Everything is fleeting, nothing is permanent, so I give myself permission to live fully in the moment I’m in right now. I treasure this time, and it’s being stored up in my heart so that when this time is over, and if I go through a period of more present illness, without what I have now, I’ll have such a wonderful bank of memories to look back on. I’ll use that bank as the reminder and motivation that life can be more. I can be more than the illness I have, and I can build and discover the life of the season after next. I don’t have to be my illness. I can be fully me.

It’s like a good glass of wine. You’ll never have the same glass of wine twice, even if you have two glasses from the same bottle. Once you open a bottle of wine, the oxygen starts to mix with the wine and it aerates. So if you have a glass of wine from a freshly open bottle and then you go back an hour later to have another glass, the oxygen will have changed the taste and it won’t taste just the first glass did.

If you have another bottle from that exact same vineyard and exact same year and you open it the next day, that first glass won’t taste exactly like it did yesterday, because the food you ate for lunch influences the taste of the glass of wine you have with dinner. You can never have the exact same glass of wine twice. So, what then? Do you just stop trying glasses of wine? No! When you have a glass of wine that tastes excellent, you enjoy it to the very last drop, because you know that you won’t have it again. You keep that memory of that glass of wine with you as you go on trying other glasses of wine and you tell the people you’re with about that glass of wine. When you have a glass before you that isn’t as great as you hoped or expected, you know that you’ll have a great glass of wine again. So it’s okay, that’s just the nature of wine. 
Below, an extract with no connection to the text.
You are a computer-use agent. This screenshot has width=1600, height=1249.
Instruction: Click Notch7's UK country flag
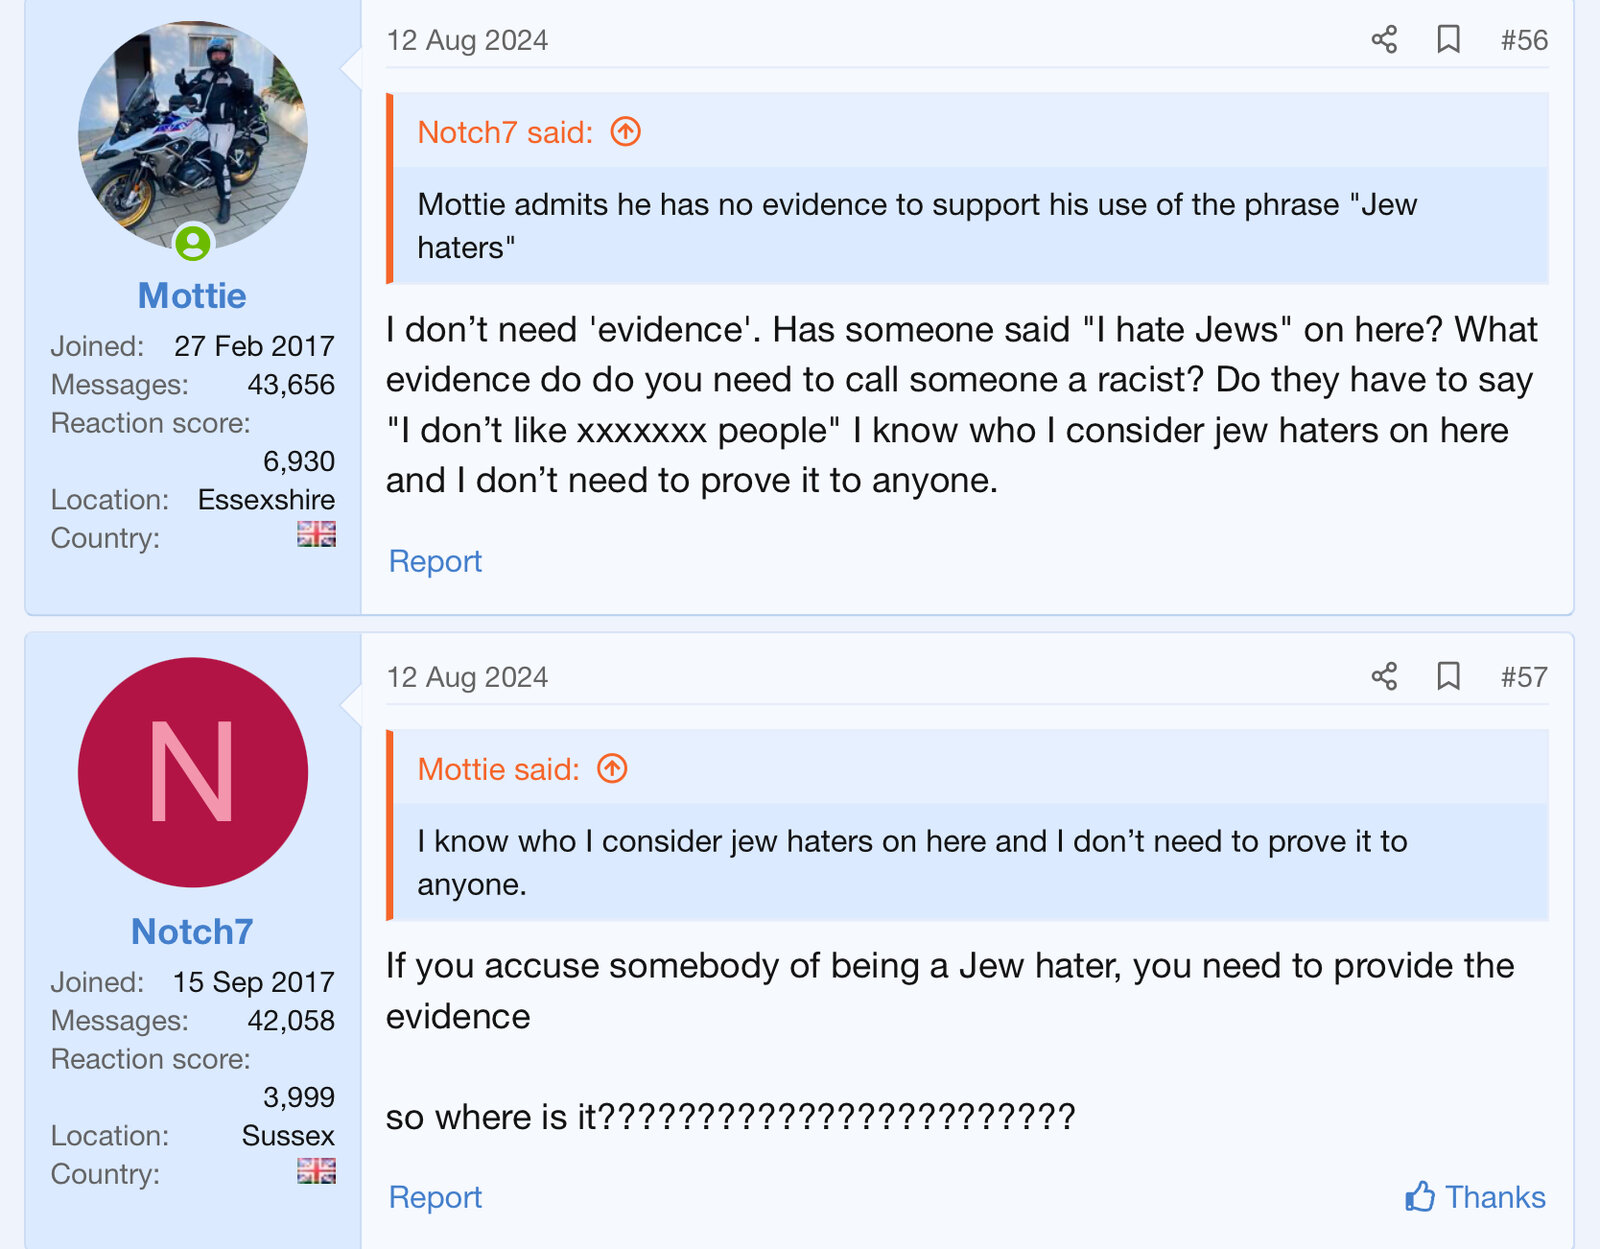[x=316, y=1171]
I can remember the great glasses of wine, literally. The Grenache over a steak dinner with Kandace at St. Anslem one of my last weekends in DC, the Malbec with Bethany putting up shelves and creating a reading corner in our shared rowhome, the glass of Bordeaux with my family on my twenty-sixth birthday over a Montgomery award-winning serving of bread pudding, topped with pecans, served in a warm skillet.

I’ve stopped chasing great glasses of wine and now simply focus on the glass before me, enjoying it or knowing I’ll enjoy one again soon.

I’m storing up a reserve of great memories to live in when a hospital bed and fluorescent lights are all I can see and then to look forward to knowing that I don’t have to live in the crucible forever. I don’t have to be only my illnesses.

Now, I can no longer drink wine at all because I’m on anti-depressants. Because my depression is caused by my malformation and my malformation will never be resolved, I’ll probably never be off of anti-depressants, so I might not ever be able to have another drink again. 

And that’s okay. I had some great glasses of wine, and I enjoyed the opportunities to try fun drinks at cool places with great people. I have wonderful memories of that time of my life. And since Matthew 26:29 says that one day I’ll drink wine with Christ in God’s kingdom, I know I’ll drink wine again, and it will be in heaven, with my savior. I’m betting that will be a pretty phenomenal glass of wine and worth the few years without wine now, even if a few years end up being something more like eighty years.

I want to be well. I want to let myself be well.

So when I get the call that the EEG and the ultrasound came back normal, I’m happy. Another couple of weeks and I’ll know about the tumor. And for the first time, I’m not seeking validation from these tests, and I’m not seeking illness over wellness. I’m seeking accuracy and truth and treasuring the moment before me, regardless of what moment is coming next, and I’m clicking play on another episode of Arrow.